Heat shock increases PI hydrolysis in mGluR1a and mGlur5a transfected CHO-K1 cells. Permanently transfected cells cultured on 96 well plates were heated for 2 hrs at 42.5°C. Measurement of PI hydrolysis was performed on the next day. (A) mGluR1a-transfected cells were treated with mGluR agonists ACPD, DHPG, glutamate and quisqualate together with 20 mM LiCl in Locke's buffer.

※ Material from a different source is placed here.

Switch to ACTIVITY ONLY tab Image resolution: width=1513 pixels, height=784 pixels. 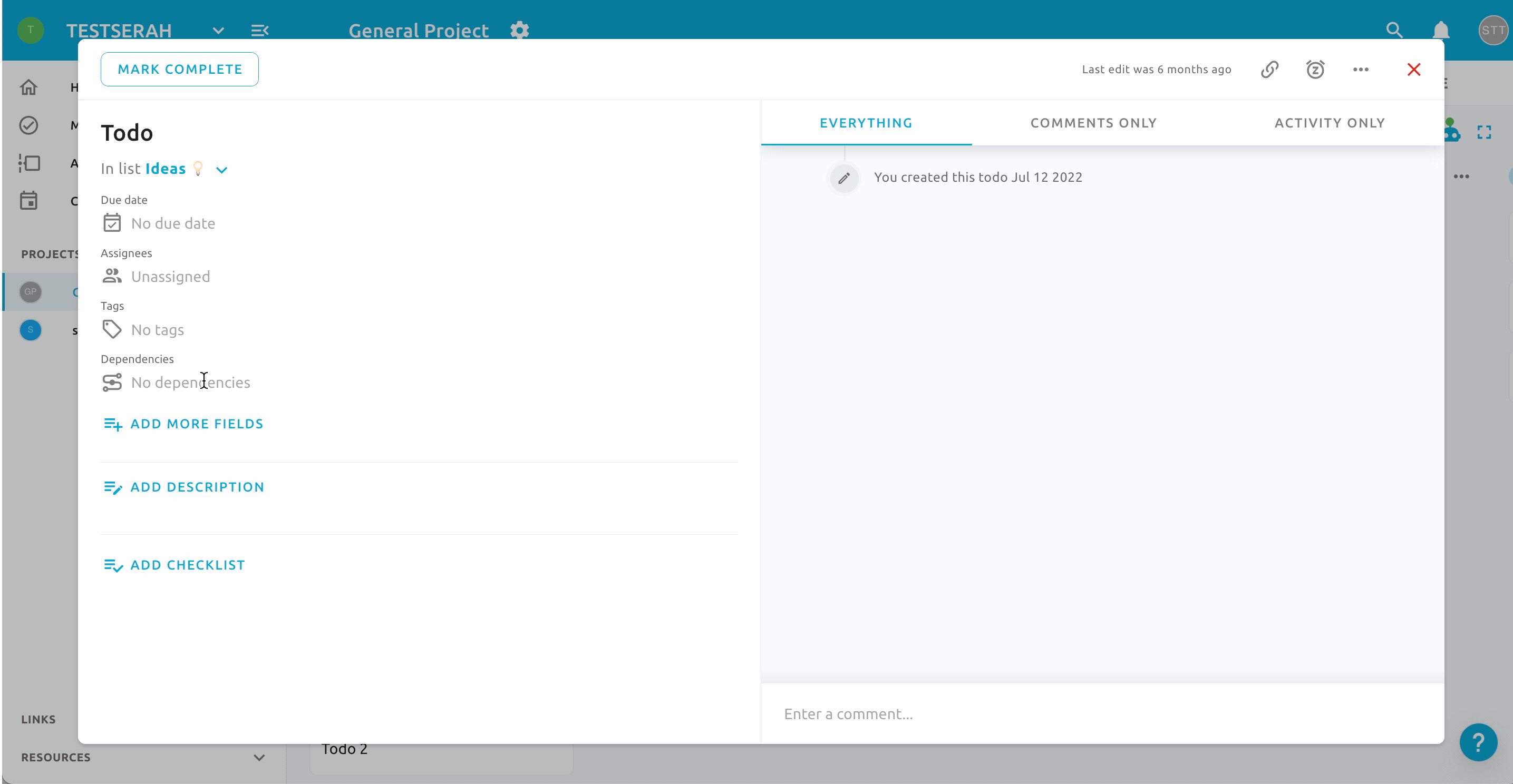tap(1330, 122)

Open and black symbols represent IP accumulation in untreated cells and in heated cells respectively. (B) PI hydrolysis in mGluR5a-transfected cells. (C) Heat shock treatment did not induce enhancement of PI hydrolysis in untransfected CHO-K1 cells stimulated by ATP, an agonist of endogenous purinoceptors. (D and E) Heat shock increases mGluR2 expression but does not potentiate physiological response of the receptor in permanently transfected CHO-K1 cells. Adenylyl cyclase activity was measured next day after heat shock treatment. cAMP accumulation was induced by 10 μM forskolin in the presence of 300 μM IBMX. Activation of mGluR2 receptors by mGluR agonist ACPD inhibited cAMP accumulation and was measured by radioimmunoassay using a magnetic Amerlex RIA kit. The receptors expression was measured by Western blotting in control unheated (-HS) and heated (+HS) cells 24 hrs after heat shock treatment. The receptor appears on the blot as combination of two bands corresponding to monomeric and dimeric forms.

Fig. 6

In mGluR1a transfected CHO cells heat shock increases both agonist potency and proportion of cells responding to agonist. (A) Average Ca²⁺ signals of responding cells stimulated by glutamate under control conditions (10 responding cells of 82 in the field of observation). (B) Cells were heated at 42.5°C for 2 hrs 1 day before measurements were performed (27 responding cells of 51 in the field of observation). Data of two representative experiments are shown; similar results were obtained in 3-5 other experiments. (C) Summarized data indicating proportion of cells responding to different glutamate concentrations under control conditions (17 out of 222 cells in 3 independent experiments) and after heating (141 out of 243 cells in 5 independent experiments). (D) Average [Ca²⁺]_i signals of the same (C) responding cells. (E) Heat shock enhances cAMP formation in mGluR1a expressing CHO-K1 cells. Cells were heated for 2 hours at 42.5°C. After additional 24 hours cells were used for determination of cAMP accumulation stimulated by agonist in presence of phosphodiesterase inhibitor IBMX.

Fig. 7

Heat-shock enhances toxic properties of mGluR1a in transfected CHO cell lines. Untransfected and transfected with mGluR1a or mGluR5a cells were seeded at the same density in 96 well plates. Cell viability in control and heated cultures was measured by MTT assay. The first measurement (at DIV 4) was done immediately after heat shock treatment.